Data to process:

════════

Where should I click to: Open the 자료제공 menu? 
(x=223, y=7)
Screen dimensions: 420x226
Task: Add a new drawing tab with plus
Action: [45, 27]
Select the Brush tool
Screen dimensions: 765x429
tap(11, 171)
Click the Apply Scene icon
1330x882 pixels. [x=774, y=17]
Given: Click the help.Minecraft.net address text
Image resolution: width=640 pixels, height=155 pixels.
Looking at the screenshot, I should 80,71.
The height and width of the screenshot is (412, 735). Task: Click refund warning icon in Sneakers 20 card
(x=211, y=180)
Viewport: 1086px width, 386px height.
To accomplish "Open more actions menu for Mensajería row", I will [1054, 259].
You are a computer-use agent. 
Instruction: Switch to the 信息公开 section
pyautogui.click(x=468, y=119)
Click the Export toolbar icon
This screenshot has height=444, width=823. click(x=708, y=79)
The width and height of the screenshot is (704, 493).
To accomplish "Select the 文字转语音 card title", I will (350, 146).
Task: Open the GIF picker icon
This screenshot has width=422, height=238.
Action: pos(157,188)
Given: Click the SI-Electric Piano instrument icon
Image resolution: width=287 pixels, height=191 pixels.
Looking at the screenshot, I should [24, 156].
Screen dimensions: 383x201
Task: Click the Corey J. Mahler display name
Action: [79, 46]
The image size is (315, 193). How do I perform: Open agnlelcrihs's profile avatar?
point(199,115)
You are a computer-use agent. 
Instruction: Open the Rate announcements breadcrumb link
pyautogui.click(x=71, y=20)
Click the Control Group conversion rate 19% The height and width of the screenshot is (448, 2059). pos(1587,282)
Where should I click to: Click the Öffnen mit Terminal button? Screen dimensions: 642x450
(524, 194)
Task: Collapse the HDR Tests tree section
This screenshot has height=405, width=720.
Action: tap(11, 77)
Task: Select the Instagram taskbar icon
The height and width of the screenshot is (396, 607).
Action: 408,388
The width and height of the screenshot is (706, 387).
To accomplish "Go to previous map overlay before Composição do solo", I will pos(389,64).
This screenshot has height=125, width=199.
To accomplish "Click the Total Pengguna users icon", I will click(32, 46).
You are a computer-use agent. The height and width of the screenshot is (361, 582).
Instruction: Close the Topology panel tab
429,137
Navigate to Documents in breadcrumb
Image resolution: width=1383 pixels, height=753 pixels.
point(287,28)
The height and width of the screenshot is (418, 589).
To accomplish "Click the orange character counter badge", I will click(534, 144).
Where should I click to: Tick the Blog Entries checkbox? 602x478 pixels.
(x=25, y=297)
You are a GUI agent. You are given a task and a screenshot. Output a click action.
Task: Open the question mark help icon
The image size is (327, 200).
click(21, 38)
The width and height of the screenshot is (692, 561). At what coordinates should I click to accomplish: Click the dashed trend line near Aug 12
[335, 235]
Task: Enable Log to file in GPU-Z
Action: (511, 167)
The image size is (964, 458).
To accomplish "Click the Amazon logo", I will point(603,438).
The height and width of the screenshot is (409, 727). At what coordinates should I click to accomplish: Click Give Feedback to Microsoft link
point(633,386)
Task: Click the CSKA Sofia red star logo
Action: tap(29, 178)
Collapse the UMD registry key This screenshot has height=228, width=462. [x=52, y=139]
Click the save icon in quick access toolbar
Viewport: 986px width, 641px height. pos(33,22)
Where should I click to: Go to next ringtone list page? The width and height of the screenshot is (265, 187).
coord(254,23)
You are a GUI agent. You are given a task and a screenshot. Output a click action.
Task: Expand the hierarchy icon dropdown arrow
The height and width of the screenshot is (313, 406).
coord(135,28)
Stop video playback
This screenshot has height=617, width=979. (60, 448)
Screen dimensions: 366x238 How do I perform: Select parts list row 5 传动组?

════════

The problem:
Your reply should hold all the lines from the listing above in which "will" appears.

The completed task:
To accomplish "Open more actions menu for Mensajería row", I will [1054, 259].
To accomplish "Select the 文字转语音 card title", I will (350, 146).
To accomplish "Go to previous map overlay before Composição do solo", I will pos(389,64).
To accomplish "Click the Total Pengguna users icon", I will click(32, 46).
To accomplish "Click the orange character counter badge", I will click(534, 144).
To accomplish "Click the Amazon logo", I will point(603,438).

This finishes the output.